*The problem*:
Output the records below without any changes, using only the stretch from the line that contains "Task: Select the ANIMAL_ID inline code tag" through the line that contains "Collapse the Actions", with both of those lines included.
═══ Input material ═══
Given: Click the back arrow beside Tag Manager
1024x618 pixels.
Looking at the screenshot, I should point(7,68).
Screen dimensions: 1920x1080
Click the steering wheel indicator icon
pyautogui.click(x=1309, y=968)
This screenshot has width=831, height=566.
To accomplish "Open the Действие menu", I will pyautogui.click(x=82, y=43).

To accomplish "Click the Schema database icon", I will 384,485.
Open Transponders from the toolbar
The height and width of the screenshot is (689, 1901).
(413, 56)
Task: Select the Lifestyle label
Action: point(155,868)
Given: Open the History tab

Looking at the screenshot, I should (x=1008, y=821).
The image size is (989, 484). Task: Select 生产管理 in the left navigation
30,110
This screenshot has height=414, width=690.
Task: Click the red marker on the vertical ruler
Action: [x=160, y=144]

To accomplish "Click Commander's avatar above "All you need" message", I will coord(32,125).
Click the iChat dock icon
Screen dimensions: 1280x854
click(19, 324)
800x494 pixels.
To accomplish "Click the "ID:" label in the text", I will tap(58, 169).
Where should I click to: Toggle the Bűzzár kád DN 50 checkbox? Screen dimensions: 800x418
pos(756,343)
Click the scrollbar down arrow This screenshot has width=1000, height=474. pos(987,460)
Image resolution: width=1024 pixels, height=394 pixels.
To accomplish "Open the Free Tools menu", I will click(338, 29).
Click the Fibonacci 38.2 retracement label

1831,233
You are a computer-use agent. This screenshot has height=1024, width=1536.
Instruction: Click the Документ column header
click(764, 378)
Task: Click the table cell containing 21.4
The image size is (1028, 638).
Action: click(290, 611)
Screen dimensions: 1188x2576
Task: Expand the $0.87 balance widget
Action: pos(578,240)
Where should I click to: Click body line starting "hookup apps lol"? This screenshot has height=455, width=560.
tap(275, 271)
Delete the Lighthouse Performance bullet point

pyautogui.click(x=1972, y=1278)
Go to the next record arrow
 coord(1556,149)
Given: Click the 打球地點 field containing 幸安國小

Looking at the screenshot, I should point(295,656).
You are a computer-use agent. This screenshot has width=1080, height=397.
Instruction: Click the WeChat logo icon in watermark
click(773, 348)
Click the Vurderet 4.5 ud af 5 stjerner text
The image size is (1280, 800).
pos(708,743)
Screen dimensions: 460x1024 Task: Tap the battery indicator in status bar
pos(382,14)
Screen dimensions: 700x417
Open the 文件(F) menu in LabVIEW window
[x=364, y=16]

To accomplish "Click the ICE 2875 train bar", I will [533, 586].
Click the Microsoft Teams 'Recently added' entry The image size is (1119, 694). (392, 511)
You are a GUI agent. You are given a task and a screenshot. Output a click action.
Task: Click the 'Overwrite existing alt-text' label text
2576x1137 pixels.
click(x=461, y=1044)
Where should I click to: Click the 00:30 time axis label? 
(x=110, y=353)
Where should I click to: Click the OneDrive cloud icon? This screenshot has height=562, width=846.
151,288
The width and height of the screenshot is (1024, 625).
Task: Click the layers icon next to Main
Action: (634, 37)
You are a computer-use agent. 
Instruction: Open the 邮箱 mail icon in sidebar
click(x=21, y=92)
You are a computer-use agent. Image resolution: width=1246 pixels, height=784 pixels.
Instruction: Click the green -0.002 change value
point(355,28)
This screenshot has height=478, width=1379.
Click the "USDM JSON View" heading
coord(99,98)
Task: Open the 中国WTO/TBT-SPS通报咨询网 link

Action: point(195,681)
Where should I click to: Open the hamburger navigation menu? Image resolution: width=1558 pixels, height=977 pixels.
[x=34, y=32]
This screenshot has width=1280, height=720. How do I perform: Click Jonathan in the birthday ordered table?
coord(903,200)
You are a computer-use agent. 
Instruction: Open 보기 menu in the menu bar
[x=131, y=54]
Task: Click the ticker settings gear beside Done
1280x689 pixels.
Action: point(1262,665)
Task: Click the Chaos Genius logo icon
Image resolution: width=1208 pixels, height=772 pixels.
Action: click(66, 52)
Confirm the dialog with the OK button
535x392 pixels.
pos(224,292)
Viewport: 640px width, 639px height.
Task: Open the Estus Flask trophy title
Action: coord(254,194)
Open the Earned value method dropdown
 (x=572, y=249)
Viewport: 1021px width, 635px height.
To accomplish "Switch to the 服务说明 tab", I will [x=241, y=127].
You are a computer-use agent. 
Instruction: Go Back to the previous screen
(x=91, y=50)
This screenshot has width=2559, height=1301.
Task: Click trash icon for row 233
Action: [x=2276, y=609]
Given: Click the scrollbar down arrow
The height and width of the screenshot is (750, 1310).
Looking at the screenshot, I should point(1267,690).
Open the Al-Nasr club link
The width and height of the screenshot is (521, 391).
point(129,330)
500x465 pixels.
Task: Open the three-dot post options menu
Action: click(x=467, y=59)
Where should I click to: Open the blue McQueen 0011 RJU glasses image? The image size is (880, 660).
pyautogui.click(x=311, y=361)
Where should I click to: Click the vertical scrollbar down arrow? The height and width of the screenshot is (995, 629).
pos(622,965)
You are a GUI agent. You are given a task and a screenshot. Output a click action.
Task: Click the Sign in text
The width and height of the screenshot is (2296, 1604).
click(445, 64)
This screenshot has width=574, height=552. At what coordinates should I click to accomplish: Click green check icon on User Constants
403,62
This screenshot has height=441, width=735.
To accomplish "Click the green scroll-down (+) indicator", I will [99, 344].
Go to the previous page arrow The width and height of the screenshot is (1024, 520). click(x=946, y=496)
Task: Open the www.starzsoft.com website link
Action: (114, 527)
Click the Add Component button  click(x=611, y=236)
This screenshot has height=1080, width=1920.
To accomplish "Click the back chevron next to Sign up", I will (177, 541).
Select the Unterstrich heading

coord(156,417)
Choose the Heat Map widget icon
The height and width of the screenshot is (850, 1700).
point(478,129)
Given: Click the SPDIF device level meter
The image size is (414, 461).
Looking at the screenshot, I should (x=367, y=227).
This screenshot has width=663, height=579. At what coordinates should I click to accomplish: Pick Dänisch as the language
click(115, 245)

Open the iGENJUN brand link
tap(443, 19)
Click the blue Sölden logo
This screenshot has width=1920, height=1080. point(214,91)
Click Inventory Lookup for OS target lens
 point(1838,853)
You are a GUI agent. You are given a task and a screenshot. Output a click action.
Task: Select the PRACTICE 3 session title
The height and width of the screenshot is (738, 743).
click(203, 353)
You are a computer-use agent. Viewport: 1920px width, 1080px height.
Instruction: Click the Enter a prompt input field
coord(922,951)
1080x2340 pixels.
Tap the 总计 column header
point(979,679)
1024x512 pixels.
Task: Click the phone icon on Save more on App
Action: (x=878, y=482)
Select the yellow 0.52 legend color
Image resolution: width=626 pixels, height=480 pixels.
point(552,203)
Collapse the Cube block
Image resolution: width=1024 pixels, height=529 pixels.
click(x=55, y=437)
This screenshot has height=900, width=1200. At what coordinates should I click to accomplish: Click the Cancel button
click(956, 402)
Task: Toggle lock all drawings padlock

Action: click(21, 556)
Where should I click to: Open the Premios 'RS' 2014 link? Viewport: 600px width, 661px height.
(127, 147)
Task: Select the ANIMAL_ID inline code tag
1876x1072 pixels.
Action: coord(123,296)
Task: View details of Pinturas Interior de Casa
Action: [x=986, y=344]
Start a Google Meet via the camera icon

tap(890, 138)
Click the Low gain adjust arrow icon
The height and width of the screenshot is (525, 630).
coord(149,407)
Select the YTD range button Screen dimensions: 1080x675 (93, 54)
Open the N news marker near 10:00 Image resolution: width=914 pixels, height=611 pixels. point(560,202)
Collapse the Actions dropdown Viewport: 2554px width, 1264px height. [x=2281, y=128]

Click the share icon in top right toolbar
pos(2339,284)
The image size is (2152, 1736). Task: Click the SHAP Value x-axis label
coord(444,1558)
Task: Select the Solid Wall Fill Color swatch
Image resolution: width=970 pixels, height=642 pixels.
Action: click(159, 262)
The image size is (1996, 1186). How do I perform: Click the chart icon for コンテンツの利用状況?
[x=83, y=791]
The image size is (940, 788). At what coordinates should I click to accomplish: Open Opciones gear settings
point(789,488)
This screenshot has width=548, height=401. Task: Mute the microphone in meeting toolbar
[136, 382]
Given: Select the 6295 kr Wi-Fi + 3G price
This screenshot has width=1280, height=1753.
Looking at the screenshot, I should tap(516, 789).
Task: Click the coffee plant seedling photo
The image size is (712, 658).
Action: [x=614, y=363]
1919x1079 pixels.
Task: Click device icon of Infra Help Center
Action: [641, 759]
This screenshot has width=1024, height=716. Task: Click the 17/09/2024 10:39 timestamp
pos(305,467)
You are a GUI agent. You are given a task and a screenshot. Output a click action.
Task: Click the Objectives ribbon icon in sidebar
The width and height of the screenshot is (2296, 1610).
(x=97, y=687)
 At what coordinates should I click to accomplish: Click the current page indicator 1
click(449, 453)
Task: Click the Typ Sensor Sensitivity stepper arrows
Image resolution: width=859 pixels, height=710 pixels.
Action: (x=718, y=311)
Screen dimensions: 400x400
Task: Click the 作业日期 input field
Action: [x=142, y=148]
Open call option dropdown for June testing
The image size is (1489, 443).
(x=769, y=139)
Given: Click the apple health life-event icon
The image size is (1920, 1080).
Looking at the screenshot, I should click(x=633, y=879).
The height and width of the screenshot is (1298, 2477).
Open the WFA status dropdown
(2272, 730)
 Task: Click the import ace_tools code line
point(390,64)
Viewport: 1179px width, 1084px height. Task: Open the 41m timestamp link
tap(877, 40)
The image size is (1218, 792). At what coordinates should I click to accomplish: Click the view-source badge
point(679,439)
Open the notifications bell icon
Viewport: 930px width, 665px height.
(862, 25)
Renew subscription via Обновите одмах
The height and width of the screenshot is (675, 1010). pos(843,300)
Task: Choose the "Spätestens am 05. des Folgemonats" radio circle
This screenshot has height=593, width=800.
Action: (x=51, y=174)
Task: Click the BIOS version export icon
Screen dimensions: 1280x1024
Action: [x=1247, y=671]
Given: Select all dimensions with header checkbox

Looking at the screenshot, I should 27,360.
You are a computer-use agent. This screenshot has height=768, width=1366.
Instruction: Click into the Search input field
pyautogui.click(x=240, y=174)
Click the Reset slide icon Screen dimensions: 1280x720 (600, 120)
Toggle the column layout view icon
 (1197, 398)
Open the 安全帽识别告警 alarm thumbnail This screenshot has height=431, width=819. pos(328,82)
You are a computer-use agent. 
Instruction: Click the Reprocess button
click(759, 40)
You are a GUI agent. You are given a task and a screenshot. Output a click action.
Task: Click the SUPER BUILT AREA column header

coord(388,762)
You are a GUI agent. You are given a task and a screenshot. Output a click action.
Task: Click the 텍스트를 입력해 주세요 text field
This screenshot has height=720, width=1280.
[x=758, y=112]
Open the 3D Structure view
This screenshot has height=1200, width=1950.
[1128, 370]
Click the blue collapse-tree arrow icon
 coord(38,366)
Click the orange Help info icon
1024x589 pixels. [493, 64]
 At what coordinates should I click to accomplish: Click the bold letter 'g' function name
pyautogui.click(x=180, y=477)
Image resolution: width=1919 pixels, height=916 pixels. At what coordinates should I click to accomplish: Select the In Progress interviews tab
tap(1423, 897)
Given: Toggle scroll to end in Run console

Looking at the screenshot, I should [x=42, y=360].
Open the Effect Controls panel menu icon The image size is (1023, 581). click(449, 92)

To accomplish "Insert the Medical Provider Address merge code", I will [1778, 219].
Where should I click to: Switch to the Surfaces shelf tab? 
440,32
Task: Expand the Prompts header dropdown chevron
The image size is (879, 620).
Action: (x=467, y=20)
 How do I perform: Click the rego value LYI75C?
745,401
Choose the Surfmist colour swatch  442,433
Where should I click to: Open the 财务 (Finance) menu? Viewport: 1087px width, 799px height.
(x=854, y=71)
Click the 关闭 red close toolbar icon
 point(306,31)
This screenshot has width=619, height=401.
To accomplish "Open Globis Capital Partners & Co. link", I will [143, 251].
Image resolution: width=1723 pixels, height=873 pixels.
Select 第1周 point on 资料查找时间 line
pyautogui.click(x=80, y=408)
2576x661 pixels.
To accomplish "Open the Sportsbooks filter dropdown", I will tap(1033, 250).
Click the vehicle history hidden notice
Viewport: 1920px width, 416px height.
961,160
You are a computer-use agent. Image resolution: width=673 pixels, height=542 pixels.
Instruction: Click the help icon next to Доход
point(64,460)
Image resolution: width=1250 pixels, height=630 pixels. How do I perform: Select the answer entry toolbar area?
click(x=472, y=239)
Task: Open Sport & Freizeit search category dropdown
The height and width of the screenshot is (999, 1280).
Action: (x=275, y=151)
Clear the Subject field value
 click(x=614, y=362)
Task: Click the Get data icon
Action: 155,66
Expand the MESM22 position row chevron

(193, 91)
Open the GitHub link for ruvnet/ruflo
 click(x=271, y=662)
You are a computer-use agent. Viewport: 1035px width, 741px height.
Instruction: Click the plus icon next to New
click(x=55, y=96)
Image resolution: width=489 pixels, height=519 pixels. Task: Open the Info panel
═══
*Worked solution*:
Task: Select the ANIMAL_ID inline code tag
1876x1072 pixels.
Action: coord(123,296)
Task: View details of Pinturas Interior de Casa
Action: [x=986, y=344]
Start a Google Meet via the camera icon

tap(890, 138)
Click the Low gain adjust arrow icon
The height and width of the screenshot is (525, 630).
coord(149,407)
Select the YTD range button Screen dimensions: 1080x675 (93, 54)
Open the N news marker near 10:00 Image resolution: width=914 pixels, height=611 pixels. point(560,202)
Collapse the Actions dropdown Viewport: 2554px width, 1264px height. [x=2281, y=128]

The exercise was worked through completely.